One shouldn’t confuse memory with personhood or intelligence, however. Even the amnesiac and the demented are beloved human beings, people made in the imago Dei, people receiving the love of God. They do not cease being human just because their memory fails. By contrast, those of superior memory are not superior humans. Our current society places a premium on raw knowledge. We often mistake knowledge for intelligence, though. Knowledge is not intelligence any more than ignorance is stupidity. Someone may be able to recite an encyclopedia without understanding a word of it. Data must be assimilated, processed, manipulated — and that requires an intelligence beyond a simple capacity for memory.
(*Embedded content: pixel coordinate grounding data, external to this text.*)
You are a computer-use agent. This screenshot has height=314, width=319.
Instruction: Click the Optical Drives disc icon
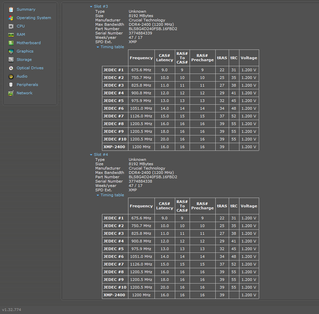11,68
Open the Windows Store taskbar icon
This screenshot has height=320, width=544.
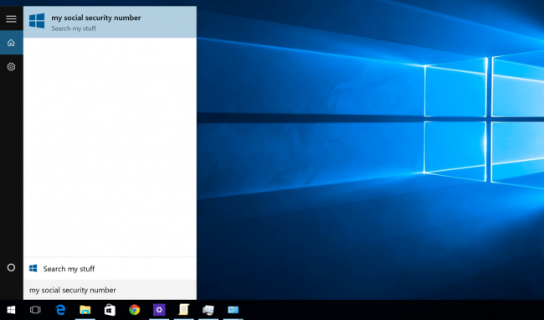click(110, 310)
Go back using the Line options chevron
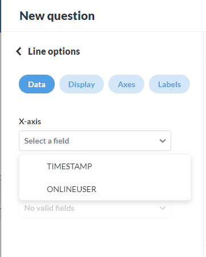The width and height of the screenshot is (206, 257). 19,51
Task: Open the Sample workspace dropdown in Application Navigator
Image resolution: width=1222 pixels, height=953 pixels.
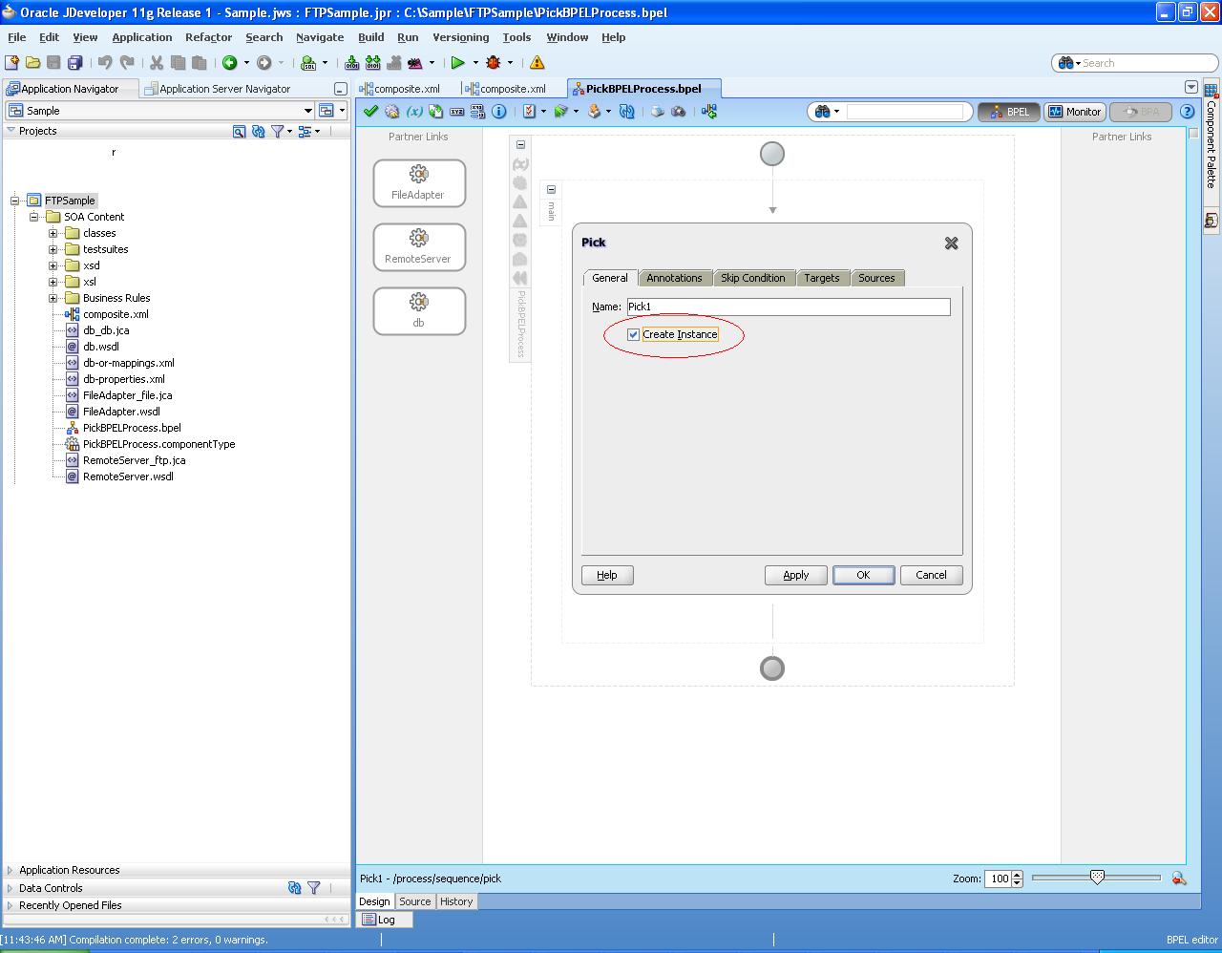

Having a fantastic memory can be a problem in many ways, too. Remembering every detail of everything makes it difficult to move beyond past hurts. The pain is always fresh, the sharpness never dulled by time. Instead such slights are fully relived and re-experienced at will, and sometimes involuntarily. On the flip side, good memories can become idols. The remembered past, regardless of the accuracy of the remembrance, becomes the goal, the objective for the future. This is the fatal flaw of Jay Gatsby, so astonished Nick Carraway should believe one can’t repeat the past. We can’t, of course. The past has passed, and we can’t hope to recover it. But when memory dominates, when we try to recreate it instead of moving forward in new directions, we turn the past into a god instead of letting God be sovereign over our past.

This power of memory appears as a common motif in Scripture. God casts our sins “into a sea of forgetfulness.” “Love keeps no record of wrongs.” God “remembers” His promises to and covenants with His people. But the greatest instance of memory comes in anamnesis, in enacted memory — the memory we experience each time we celebrate the Table. The Eucharist is the ultimate expression of memory. It is the perfect obedience to the command to remember Christ. The Great Thanksgiving calls to mind the mighty acts of God’s redemptive work in history, of His salvific deeds recorded throughout time. When we proclaim the death of Jesus in bread and wine — and true proclamation it is — we remember the sacrifice of our Lord at Calvary. What’s more: we recreate it in effigy, in symbol, breaking the bread of his body and pouring out the cup of his blood. This enactment (not reenactment, for we do not sacrifice Christ anew each Lord’s Day) of memory is the ultimate remembrance. Here we remember Christ has died; Christ is risen; Christ will come again. Indeed, this shared memory, this common remembering, unites us to God and to each other — perhaps even for the first time.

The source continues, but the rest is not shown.